::: The data

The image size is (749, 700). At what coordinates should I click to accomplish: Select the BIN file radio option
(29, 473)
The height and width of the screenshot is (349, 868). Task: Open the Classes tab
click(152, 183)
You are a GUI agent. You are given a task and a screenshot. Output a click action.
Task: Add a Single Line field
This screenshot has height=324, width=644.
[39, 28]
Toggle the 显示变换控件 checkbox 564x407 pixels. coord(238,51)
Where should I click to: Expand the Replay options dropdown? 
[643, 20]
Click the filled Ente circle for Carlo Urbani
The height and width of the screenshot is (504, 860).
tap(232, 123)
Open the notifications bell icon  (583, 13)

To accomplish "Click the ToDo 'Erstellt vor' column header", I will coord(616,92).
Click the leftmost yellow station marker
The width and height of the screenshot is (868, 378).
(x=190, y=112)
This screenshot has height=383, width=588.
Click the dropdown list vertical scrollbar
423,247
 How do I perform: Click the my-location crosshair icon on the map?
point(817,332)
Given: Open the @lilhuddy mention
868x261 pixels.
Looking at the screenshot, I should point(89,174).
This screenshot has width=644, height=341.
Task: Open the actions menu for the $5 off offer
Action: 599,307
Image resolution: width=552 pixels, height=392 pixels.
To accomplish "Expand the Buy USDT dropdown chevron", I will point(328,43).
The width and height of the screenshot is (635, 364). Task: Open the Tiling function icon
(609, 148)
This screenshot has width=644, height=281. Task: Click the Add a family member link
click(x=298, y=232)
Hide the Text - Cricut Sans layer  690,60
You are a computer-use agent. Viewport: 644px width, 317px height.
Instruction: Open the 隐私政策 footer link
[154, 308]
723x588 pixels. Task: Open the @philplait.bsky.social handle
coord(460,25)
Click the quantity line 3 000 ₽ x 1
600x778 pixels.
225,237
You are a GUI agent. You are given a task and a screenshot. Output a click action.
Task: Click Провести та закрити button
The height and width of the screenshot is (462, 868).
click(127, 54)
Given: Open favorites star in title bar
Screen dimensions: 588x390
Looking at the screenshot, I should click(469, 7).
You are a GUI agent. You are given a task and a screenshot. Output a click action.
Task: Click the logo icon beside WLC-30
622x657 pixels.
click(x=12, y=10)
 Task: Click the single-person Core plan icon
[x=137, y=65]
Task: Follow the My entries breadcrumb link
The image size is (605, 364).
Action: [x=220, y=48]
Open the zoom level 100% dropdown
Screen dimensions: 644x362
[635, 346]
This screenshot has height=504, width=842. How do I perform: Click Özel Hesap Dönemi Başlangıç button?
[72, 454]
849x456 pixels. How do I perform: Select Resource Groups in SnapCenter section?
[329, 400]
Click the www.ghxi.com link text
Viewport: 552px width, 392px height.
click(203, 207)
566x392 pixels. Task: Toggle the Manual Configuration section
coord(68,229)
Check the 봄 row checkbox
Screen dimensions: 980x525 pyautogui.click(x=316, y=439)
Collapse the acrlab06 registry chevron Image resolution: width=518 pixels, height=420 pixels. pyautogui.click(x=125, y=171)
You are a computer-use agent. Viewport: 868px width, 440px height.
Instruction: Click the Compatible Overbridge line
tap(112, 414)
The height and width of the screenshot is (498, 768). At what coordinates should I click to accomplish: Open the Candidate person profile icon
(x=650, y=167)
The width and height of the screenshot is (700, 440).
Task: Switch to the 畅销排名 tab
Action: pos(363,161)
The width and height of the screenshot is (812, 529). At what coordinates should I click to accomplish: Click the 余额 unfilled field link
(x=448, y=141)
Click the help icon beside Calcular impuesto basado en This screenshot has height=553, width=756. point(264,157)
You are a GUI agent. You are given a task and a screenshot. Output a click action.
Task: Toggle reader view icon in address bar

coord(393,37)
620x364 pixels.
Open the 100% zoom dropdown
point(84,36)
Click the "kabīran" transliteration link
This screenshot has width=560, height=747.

::::::

> [Action item] Copy out all of the data. Keep every word unchanged.

> [Task response]
The image size is (749, 700). At what coordinates should I click to accomplish: Select the BIN file radio option
(29, 473)
The height and width of the screenshot is (349, 868). Task: Open the Classes tab
click(152, 183)
You are a GUI agent. You are given a task and a screenshot. Output a click action.
Task: Add a Single Line field
This screenshot has height=324, width=644.
[39, 28]
Toggle the 显示变换控件 checkbox 564x407 pixels. coord(238,51)
Where should I click to: Expand the Replay options dropdown? 
[643, 20]
Click the filled Ente circle for Carlo Urbani
The height and width of the screenshot is (504, 860).
tap(232, 123)
Open the notifications bell icon  (583, 13)

To accomplish "Click the ToDo 'Erstellt vor' column header", I will coord(616,92).
Click the leftmost yellow station marker
The width and height of the screenshot is (868, 378).
(x=190, y=112)
This screenshot has height=383, width=588.
Click the dropdown list vertical scrollbar
423,247
 How do I perform: Click the my-location crosshair icon on the map?
point(817,332)
Given: Open the @lilhuddy mention
868x261 pixels.
Looking at the screenshot, I should point(89,174).
This screenshot has width=644, height=341.
Task: Open the actions menu for the $5 off offer
Action: 599,307
Image resolution: width=552 pixels, height=392 pixels.
To accomplish "Expand the Buy USDT dropdown chevron", I will point(328,43).
The width and height of the screenshot is (635, 364). Task: Open the Tiling function icon
(609, 148)
This screenshot has width=644, height=281. Task: Click the Add a family member link
click(x=298, y=232)
Hide the Text - Cricut Sans layer  690,60
You are a computer-use agent. Viewport: 644px width, 317px height.
Instruction: Open the 隐私政策 footer link
[154, 308]
723x588 pixels. Task: Open the @philplait.bsky.social handle
coord(460,25)
Click the quantity line 3 000 ₽ x 1
600x778 pixels.
225,237
You are a GUI agent. You are given a task and a screenshot. Output a click action.
Task: Click Провести та закрити button
The height and width of the screenshot is (462, 868).
click(127, 54)
Given: Open favorites star in title bar
Screen dimensions: 588x390
Looking at the screenshot, I should click(469, 7).
You are a GUI agent. You are given a task and a screenshot. Output a click action.
Task: Click the logo icon beside WLC-30
622x657 pixels.
click(x=12, y=10)
 Task: Click the single-person Core plan icon
[x=137, y=65]
Task: Follow the My entries breadcrumb link
The image size is (605, 364).
Action: [x=220, y=48]
Open the zoom level 100% dropdown
Screen dimensions: 644x362
[635, 346]
This screenshot has height=504, width=842. How do I perform: Click Özel Hesap Dönemi Başlangıç button?
[72, 454]
849x456 pixels. How do I perform: Select Resource Groups in SnapCenter section?
[329, 400]
Click the www.ghxi.com link text
Viewport: 552px width, 392px height.
click(203, 207)
566x392 pixels. Task: Toggle the Manual Configuration section
coord(68,229)
Check the 봄 row checkbox
Screen dimensions: 980x525 pyautogui.click(x=316, y=439)
Collapse the acrlab06 registry chevron Image resolution: width=518 pixels, height=420 pixels. pyautogui.click(x=125, y=171)
You are a computer-use agent. Viewport: 868px width, 440px height.
Instruction: Click the Compatible Overbridge line
tap(112, 414)
The height and width of the screenshot is (498, 768). At what coordinates should I click to accomplish: Open the Candidate person profile icon
(x=650, y=167)
The width and height of the screenshot is (700, 440).
Task: Switch to the 畅销排名 tab
Action: pos(363,161)
The width and height of the screenshot is (812, 529). At what coordinates should I click to accomplish: Click the 余额 unfilled field link
(x=448, y=141)
Click the help icon beside Calcular impuesto basado en This screenshot has height=553, width=756. point(264,157)
You are a GUI agent. You are given a task and a screenshot. Output a click action.
Task: Toggle reader view icon in address bar

coord(393,37)
620x364 pixels.
Open the 100% zoom dropdown
point(84,36)
Click the "kabīran" transliteration link
This screenshot has width=560, height=747.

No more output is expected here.